Der Handel strukturiert wohl auch deshalb um. „Die beiden Abteilungen Einkauf und Vertrieb Nonfood vereinen sich neu in der Abteilung Ware & Vertrieb Nonfood“, schrieb die Edeka-Minden im Oktober 2024 ihren Lieferanten. Ferner heißt es in der Mitteilung, die der LP vorliegt: Die Warenmanager und deren Teams übernehmen in persona alle einkaufs- und vertriebspezifischen Themen. Ziel sei es, effektiver und zielgerichteter Potenziale zu heben. Dafür braucht es in der Konsequenz noch mehr Vergleichspunkte, um die Messbarkeit des Erfolges vom Einkauf bis zum Vertrieb nachvollziehen zu können.

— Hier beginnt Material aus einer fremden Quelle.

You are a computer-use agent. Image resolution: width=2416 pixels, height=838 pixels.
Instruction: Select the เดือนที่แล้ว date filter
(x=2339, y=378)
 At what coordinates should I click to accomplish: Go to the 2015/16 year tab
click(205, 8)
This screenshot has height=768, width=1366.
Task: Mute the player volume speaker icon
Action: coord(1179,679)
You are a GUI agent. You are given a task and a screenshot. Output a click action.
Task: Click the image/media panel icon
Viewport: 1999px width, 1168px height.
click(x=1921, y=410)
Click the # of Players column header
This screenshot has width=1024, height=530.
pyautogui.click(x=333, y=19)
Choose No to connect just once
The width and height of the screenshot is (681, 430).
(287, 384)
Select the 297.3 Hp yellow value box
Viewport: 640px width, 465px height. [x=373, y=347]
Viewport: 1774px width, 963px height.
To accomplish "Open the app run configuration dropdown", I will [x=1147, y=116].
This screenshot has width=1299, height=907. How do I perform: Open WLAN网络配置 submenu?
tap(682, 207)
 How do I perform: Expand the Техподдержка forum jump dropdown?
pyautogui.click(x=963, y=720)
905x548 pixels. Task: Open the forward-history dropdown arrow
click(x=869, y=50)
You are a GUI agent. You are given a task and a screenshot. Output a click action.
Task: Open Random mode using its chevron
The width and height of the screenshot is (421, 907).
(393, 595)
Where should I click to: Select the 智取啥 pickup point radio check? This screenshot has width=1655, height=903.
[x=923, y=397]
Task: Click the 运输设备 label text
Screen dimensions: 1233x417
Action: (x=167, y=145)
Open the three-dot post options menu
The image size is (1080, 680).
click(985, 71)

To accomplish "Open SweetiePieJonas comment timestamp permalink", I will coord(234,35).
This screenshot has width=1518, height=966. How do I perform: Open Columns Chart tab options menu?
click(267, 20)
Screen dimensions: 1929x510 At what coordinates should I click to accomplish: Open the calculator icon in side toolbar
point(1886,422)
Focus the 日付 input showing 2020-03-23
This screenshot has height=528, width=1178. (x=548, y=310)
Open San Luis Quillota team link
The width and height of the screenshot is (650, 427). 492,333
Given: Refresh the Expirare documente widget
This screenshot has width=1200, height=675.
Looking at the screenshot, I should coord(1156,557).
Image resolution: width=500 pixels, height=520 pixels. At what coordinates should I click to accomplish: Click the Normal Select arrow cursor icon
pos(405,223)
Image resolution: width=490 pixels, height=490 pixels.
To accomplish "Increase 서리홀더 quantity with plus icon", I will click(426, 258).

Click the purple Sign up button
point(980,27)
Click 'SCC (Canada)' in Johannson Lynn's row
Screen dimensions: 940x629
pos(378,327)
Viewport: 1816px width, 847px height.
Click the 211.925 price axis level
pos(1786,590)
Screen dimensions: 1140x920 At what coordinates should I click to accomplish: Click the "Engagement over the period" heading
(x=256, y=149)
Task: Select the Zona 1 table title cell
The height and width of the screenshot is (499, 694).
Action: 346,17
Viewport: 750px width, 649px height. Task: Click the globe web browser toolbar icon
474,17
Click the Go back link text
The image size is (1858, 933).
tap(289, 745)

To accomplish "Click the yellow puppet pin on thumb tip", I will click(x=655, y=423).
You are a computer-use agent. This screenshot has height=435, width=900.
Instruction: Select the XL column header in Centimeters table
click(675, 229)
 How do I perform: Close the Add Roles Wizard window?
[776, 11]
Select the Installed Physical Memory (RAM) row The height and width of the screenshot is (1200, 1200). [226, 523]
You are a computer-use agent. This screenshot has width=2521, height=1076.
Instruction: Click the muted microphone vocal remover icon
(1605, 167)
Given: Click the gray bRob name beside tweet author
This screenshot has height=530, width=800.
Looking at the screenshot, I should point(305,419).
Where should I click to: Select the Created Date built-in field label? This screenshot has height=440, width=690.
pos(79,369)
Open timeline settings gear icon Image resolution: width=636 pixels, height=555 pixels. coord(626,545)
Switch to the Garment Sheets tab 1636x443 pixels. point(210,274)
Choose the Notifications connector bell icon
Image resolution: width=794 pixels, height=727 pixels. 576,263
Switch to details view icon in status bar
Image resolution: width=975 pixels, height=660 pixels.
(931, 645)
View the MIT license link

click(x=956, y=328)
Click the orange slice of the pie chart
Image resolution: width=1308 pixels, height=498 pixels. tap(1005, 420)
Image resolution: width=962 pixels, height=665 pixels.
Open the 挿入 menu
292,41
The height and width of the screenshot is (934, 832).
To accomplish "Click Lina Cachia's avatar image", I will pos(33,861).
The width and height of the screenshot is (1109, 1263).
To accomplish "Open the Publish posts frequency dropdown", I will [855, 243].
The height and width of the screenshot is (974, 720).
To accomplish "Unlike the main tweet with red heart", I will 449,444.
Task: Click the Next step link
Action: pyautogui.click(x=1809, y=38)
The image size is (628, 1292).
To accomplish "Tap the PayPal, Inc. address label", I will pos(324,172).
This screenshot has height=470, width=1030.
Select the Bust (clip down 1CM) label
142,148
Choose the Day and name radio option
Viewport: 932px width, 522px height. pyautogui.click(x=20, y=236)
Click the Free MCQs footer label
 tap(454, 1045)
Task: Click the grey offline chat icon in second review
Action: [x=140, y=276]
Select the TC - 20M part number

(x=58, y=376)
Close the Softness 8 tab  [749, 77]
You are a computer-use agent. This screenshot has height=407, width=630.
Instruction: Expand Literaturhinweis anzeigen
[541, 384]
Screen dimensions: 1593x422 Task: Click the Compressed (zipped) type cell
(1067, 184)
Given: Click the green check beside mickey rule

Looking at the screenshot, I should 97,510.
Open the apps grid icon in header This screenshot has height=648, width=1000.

Was bedeutet das für die Praxis?

Referenzpreise sind ein mächtiges Werkzeug in Verhandlungen. Was Carsten Kortum im Befragungsergebnis überraschte: „Interessanterweise sind es die erfahrenen Einkäufer, die intensiv Referenzpreise nutzen. Das liegt wohl daran, dass sie mehr Warengruppen betreuen und größere Verantwortung haben. Ich hätte gedacht, dass die jungen Einkäufer aus Unsicherheit stärker auf Vergleichspreise setzen.“

Für die beiden Wissenschaftler Mann und Kortum sind Referenzpreise strategische Werkzeuge. Einkäufer sollten aktiv verschiedene Quellen nutzen, um eine starke Argumentationsbasis zu schaffen, bilanzieren sie. Verkäufer sollten hingegen ihre Strategie anpassen und datenbasierte Argumente entwickeln. „Wer sich nur auf Intuition verlässt, hat in datengetriebenen Verhandlungen oft das Nachsehen“, hebt Verhandlungsexperte Mann hervor. Seiner Meinung nach sollten Unternehmen ihre Verhandlungsteams schulen, um den effektiven Einsatz von Referenzpreisen zu fördern. Besonders Verkäufer können von einer strukturierteren Nutzung verstärkt profitieren.

Die Digitalisierung hat den Zugang zu Daten erleichtert – nun liegt es an den Unternehmen, diese auch gewinnbringend einzusetzen. Wer datengetrieben verhandelt, hat langfristig bessere Erfolgschancen.